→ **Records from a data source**
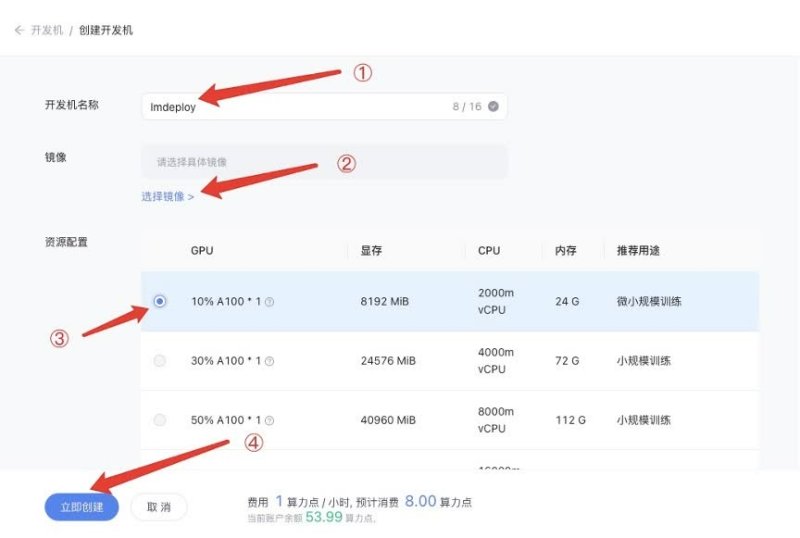Image resolution: width=800 pixels, height=538 pixels.
Task: Click the 推荐用途 column header
Action: pos(638,251)
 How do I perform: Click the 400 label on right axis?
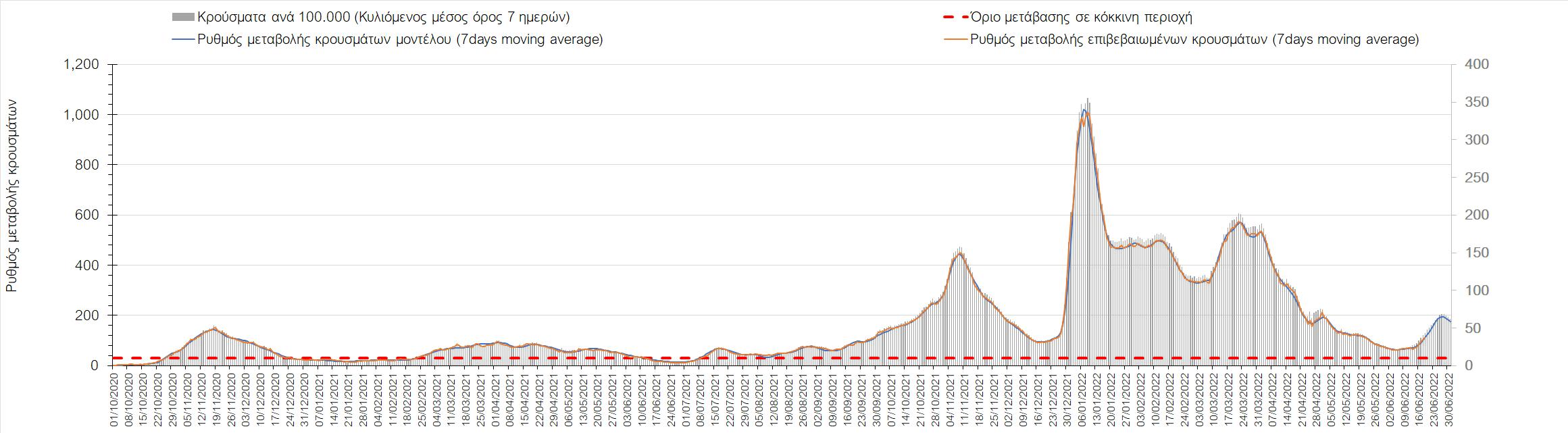pyautogui.click(x=1471, y=65)
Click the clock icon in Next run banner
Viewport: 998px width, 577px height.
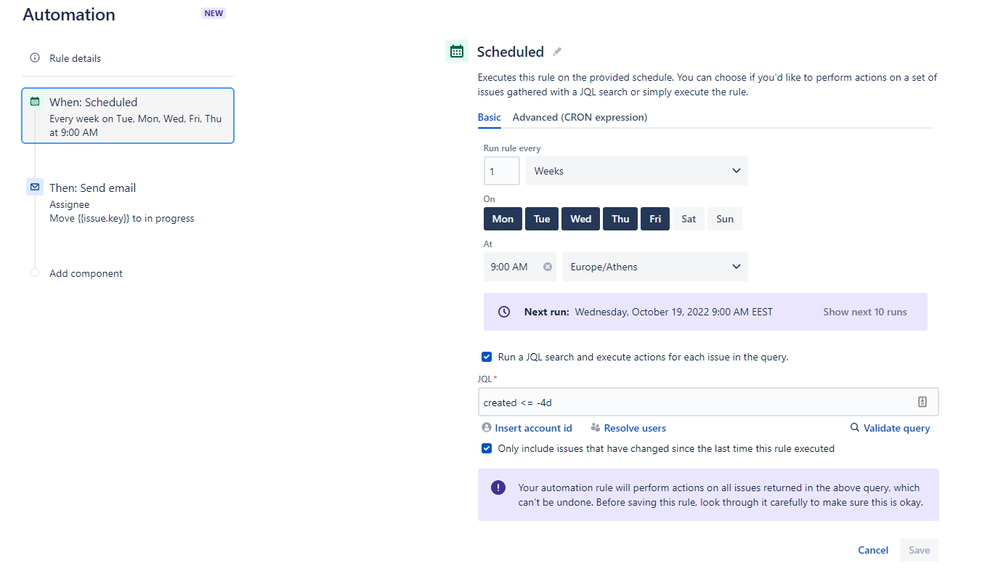pyautogui.click(x=503, y=311)
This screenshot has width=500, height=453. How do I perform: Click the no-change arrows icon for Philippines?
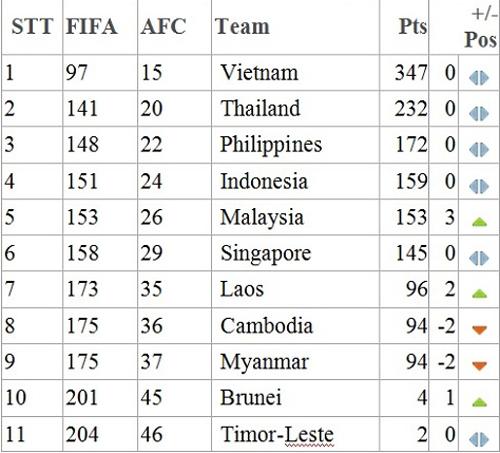click(479, 150)
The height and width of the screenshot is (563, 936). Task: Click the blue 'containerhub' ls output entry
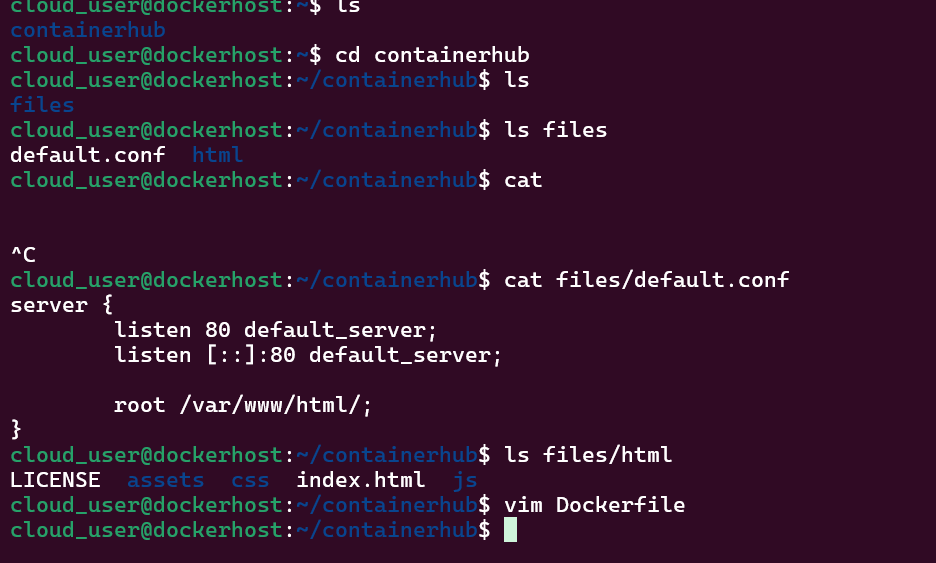pos(88,30)

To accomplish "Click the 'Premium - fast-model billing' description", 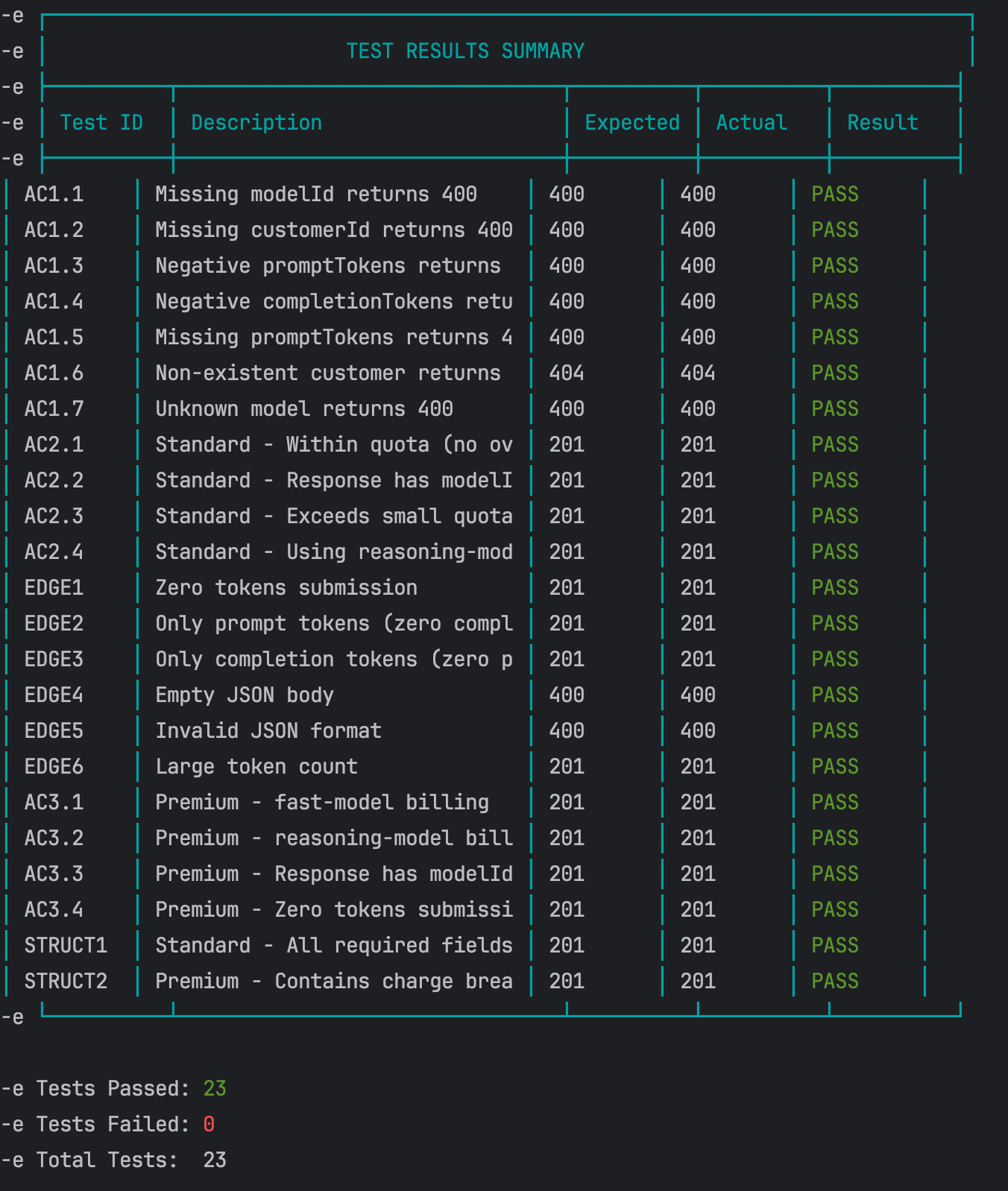I will [x=321, y=802].
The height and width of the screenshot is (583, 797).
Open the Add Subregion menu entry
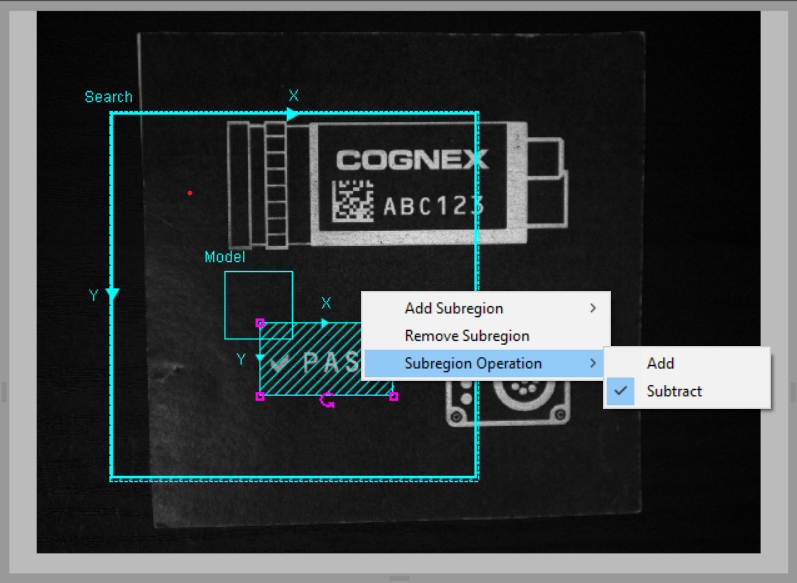[x=454, y=308]
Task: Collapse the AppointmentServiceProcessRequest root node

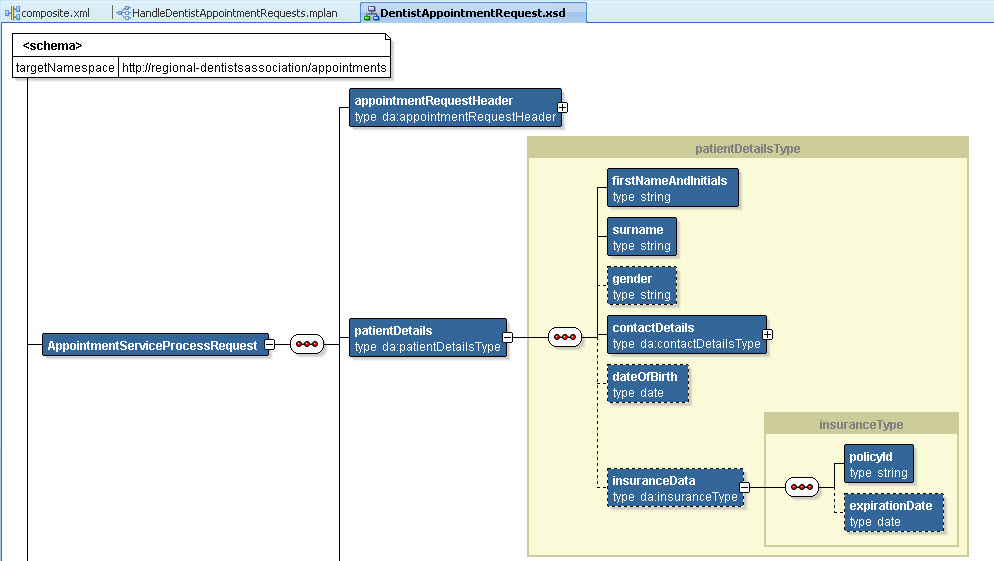Action: click(269, 345)
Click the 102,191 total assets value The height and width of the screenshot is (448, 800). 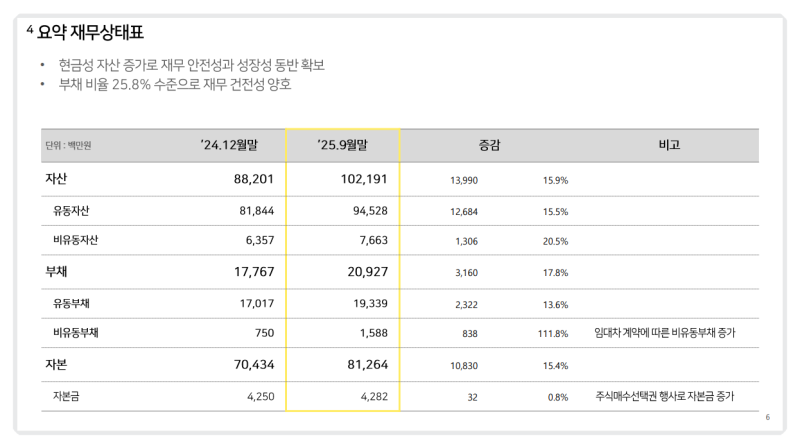(x=358, y=180)
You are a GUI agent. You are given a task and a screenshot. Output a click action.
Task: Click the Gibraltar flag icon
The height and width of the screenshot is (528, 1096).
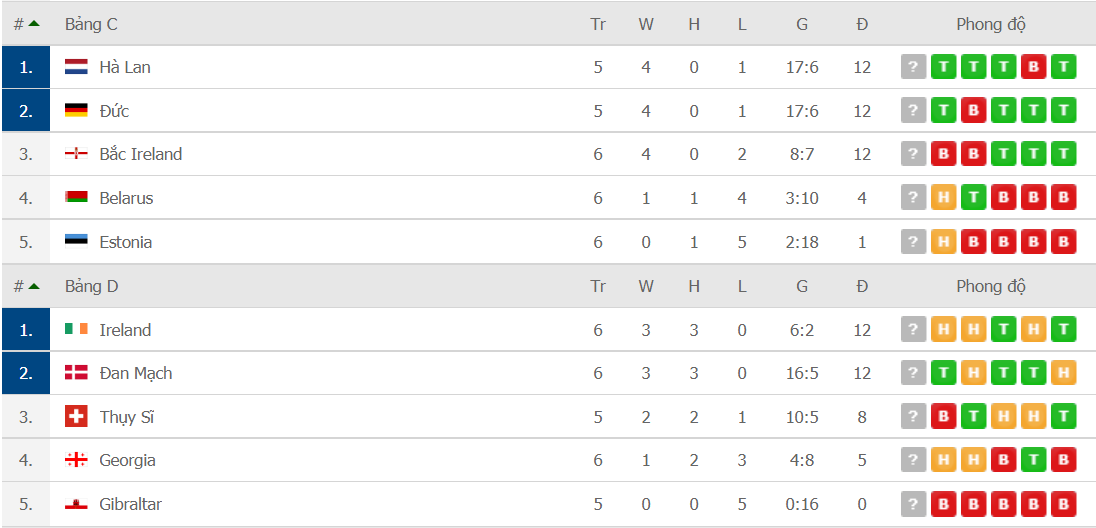pos(76,504)
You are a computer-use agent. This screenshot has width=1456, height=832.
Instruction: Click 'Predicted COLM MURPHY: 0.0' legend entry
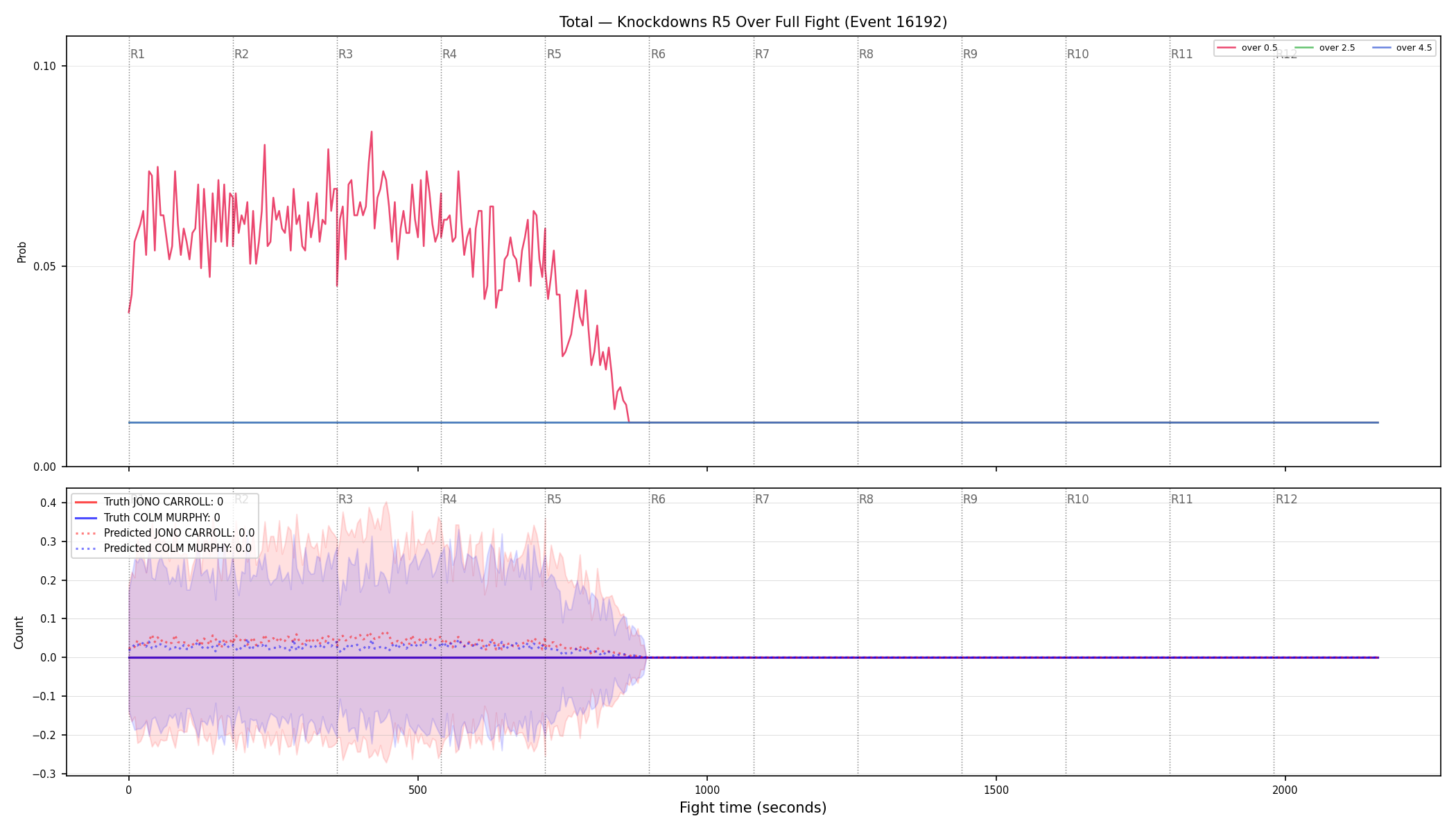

→ **Task brief**
Work through the records above. Copy every line with the string "agent".

→ **Your response**
You are a GUI agent. You are given a task and a screenshot. Output a click action.
You are a computer-use agent. This screenshot has width=1456, height=832.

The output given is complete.